Find the line with "You are a computer-use" in the entries below. Repeat it, every following line, and the line with "Given: Click the Daily Tips lightbulb icon", exactly and with nothing added.

Material to process:
━━━━
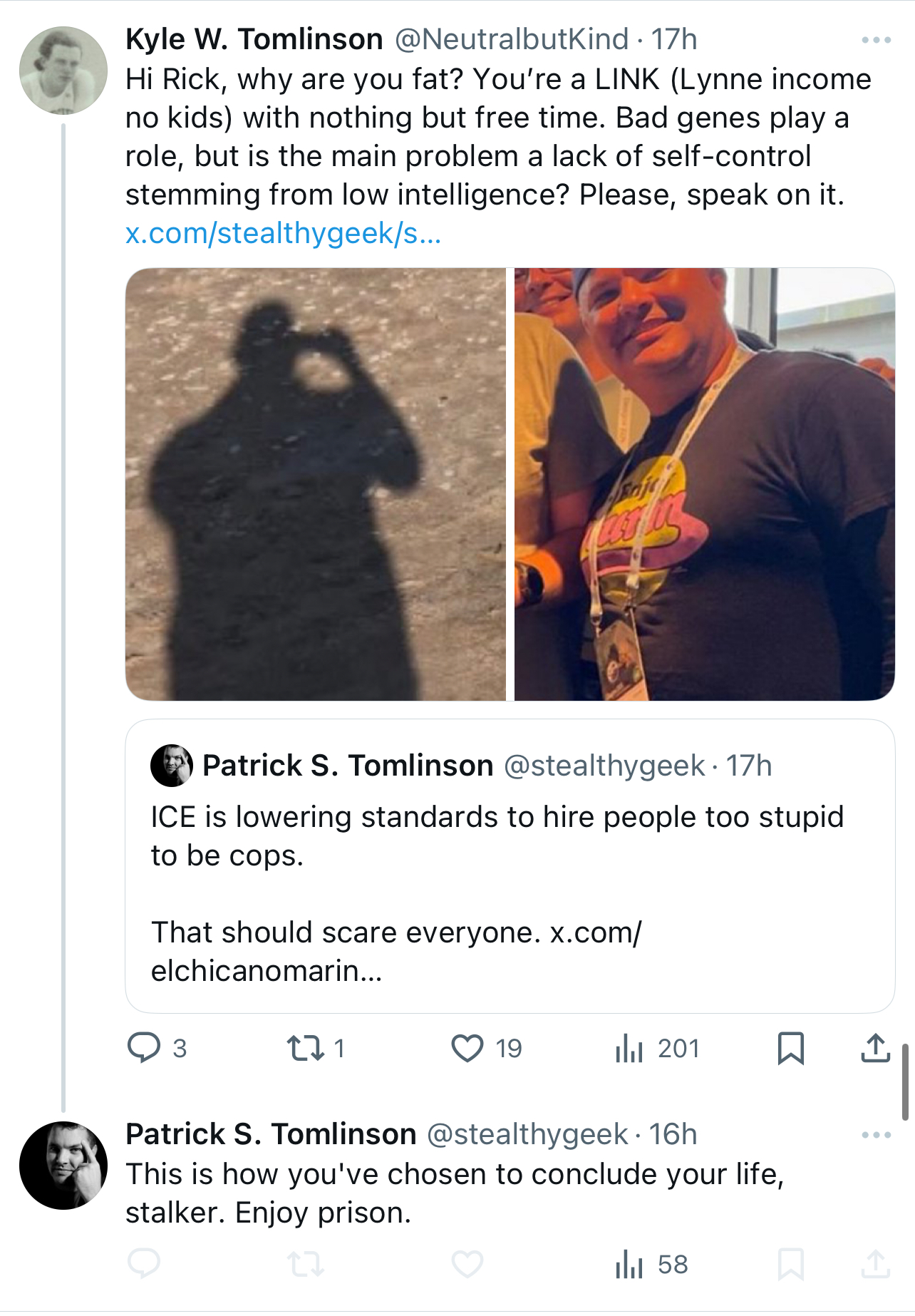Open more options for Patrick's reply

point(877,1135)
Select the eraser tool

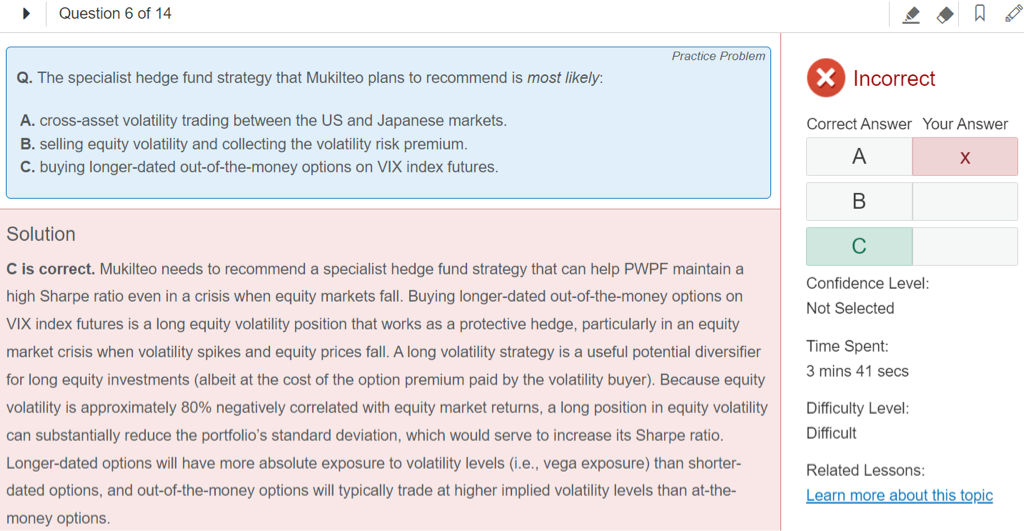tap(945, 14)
━━━━
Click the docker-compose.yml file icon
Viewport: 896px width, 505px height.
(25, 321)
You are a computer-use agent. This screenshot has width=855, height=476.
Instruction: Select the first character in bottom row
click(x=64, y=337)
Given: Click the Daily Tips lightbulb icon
━━━━
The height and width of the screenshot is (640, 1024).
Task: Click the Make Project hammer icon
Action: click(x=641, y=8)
━━━━
Final answer:
You are a computer-use agent. This screenshot has width=855, height=476.
Instruction: Select the first character in bottom row
click(x=64, y=337)
Given: Click the Daily Tips lightbulb icon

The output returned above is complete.